■ TO DO ■
Reproduce the listing that follows character for character, excluding its pictures.

■ DATA TO EXAMINE ■
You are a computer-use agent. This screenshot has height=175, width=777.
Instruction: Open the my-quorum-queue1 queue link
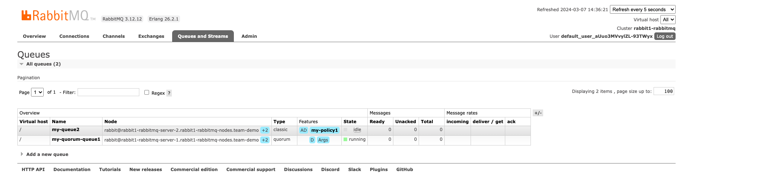76,139
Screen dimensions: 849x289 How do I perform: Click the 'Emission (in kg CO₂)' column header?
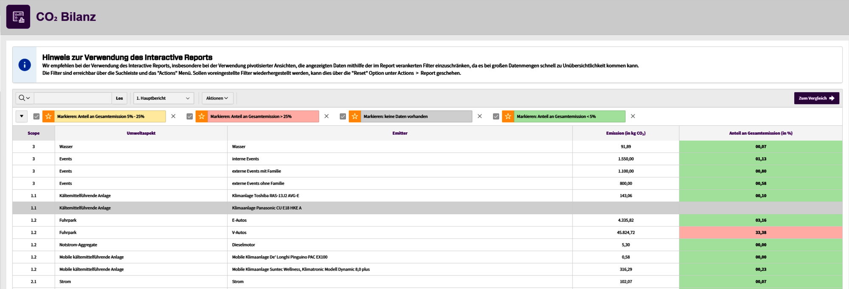coord(625,133)
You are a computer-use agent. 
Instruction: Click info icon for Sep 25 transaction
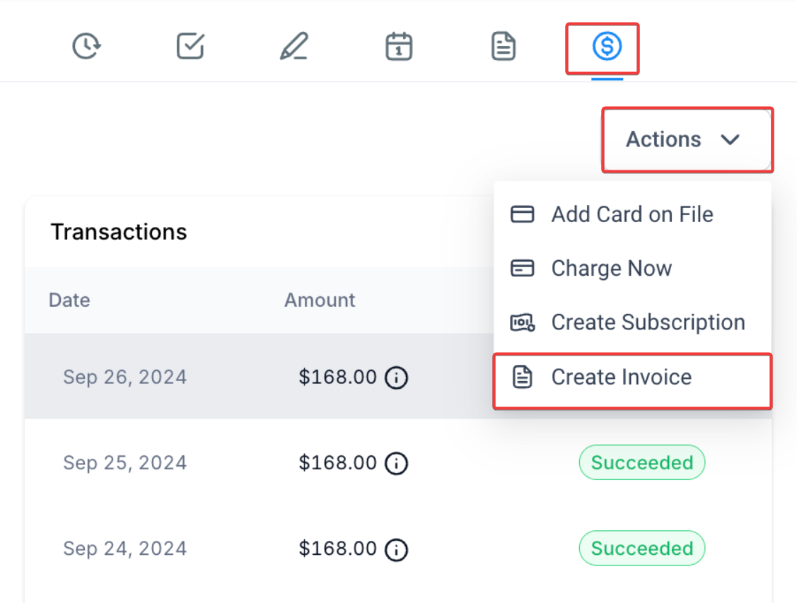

■ RESPONSE FOR THIS EXERCISE ■
You are a computer-use agent. This screenshot has height=175, width=777.
Instruction: Open the my-quorum-queue1 queue link
76,139
Screen dimensions: 849x289 How do I perform: Click the 'Emission (in kg CO₂)' column header?
coord(625,133)
You are a computer-use agent. 
Instruction: Click info icon for Sep 25 transaction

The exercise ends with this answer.